Now, if you’ll notice here, the further sort of right that we go on this continuum or this sort of evolution of different as a service platforms that we have infrastructure as a service, platform as a service, software as a service, the further right that you go, the more responsibility that the cloud service provider agrees to maintain or takes control of, and the less responsibility that the customer has. There’s pros and cons and there’s reasons why different folks take different types of services for different reasons, but some of the things is, I’ve noticed that customers who feel confident in cloud security, who don’t necessarily have a lot of sensitive data, or who feel confident in their security controls, feel a lot of times more comfortable to go further right for the PaaS services, the SaaS services, or the containers as a service, whereas IaaS services, which certainly a great option as well, in general, folks who are moving from on-prem to the cloud may feel more comfortable making that transition because they have the most like to like mapping, especially if you are already virtualized on-prem.

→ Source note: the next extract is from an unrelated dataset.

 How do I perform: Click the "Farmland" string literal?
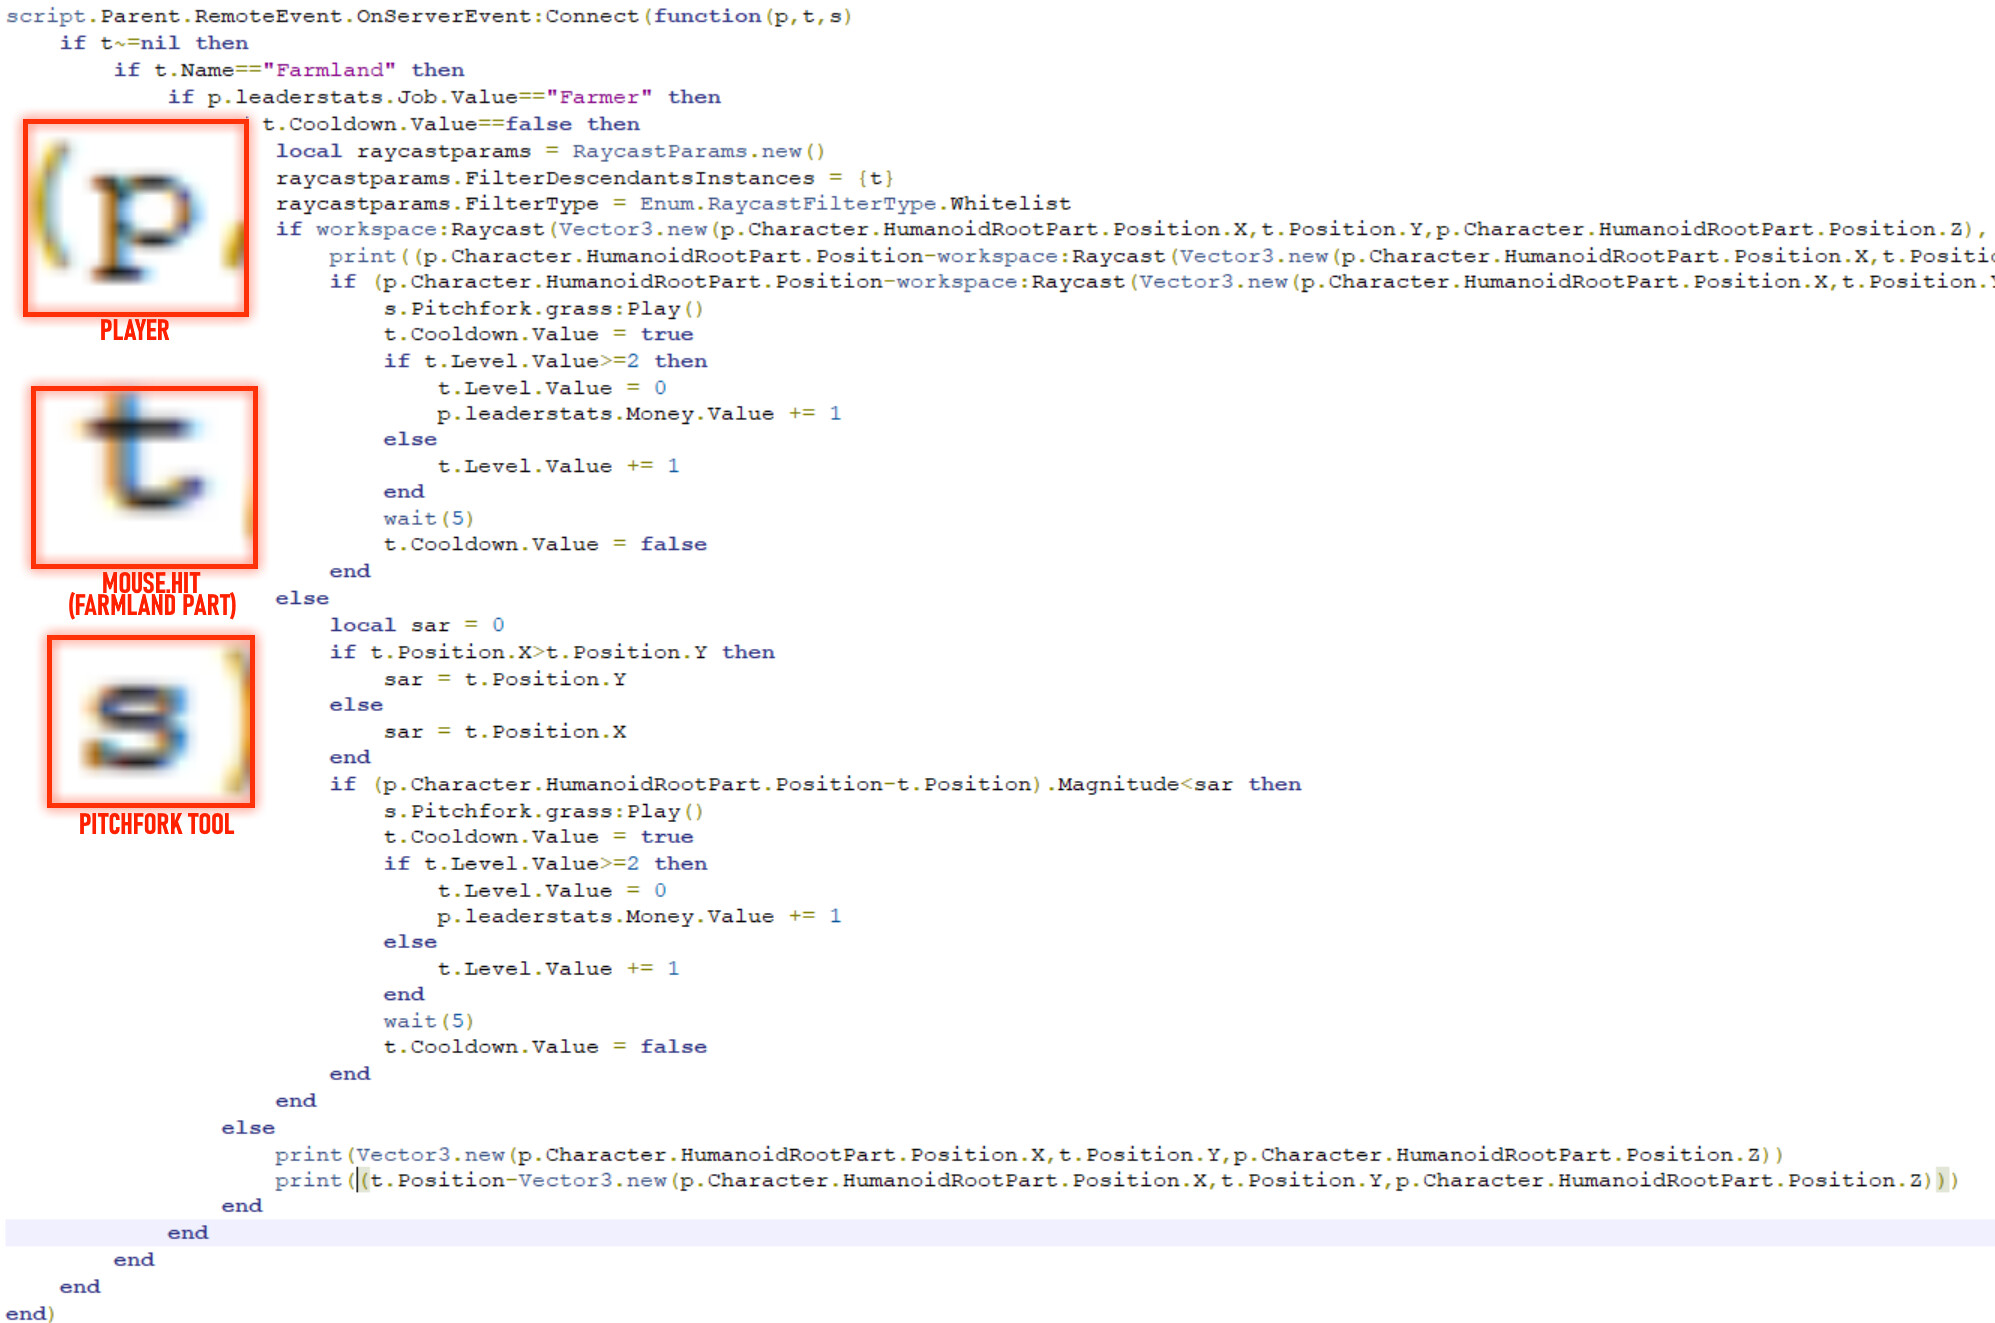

So the idea of you maintaining responsibility for, let’s say, managing guest OS on your VM, network security, access authentication, identity deployment, all of that would be customer responsibility. In the IaaS model, GCP retains responsibility for maintaining the underlying infrastructure, running GCP, but not too much outside of that. When you move to platform as a service, our customers really assume responsibility of application, application layer security, the deployment uses access policies, and the cloud service provider assumes responsibility for things like access and authentication, some of the guests OS, data and content management within the software as a service model, really your responsibility is towards the access policies and the content that you have running within those SaaS services and container as a service, which we don’t have listed here, but I think is one that we could say is its category if you will, that when your responsibility is essentially to, think about it similar to PaaS to some extent.So you’re responsible for implementing access and control policies for your containerized environments.
Final thing is compliance offering. GCP makes a very concerted effort, it’s definitely a guiding principle if you will, to be able to meet continuously more and more security regulations, certifications, and policy requirements that customers have, these are just a few of the ones that we currently meet, we meet many more than that and are always expanding. Like I mentioned earlier, we make contractual commitments to maintain to the best of our abilities, our ISO 27001, 17, 18, we also make commitments around SOC 2, SOC 3, SOC 2, SOC 3, as well as the PCI DSS, also have best practices papers for things like GDPR and GXP.
Now, with that said, I did wanna thank everyone for y’all’s time, I hope you all have a great day, and that this was a useful session, and you learned a little bit more about security on the cloud. Have a good one. Bye.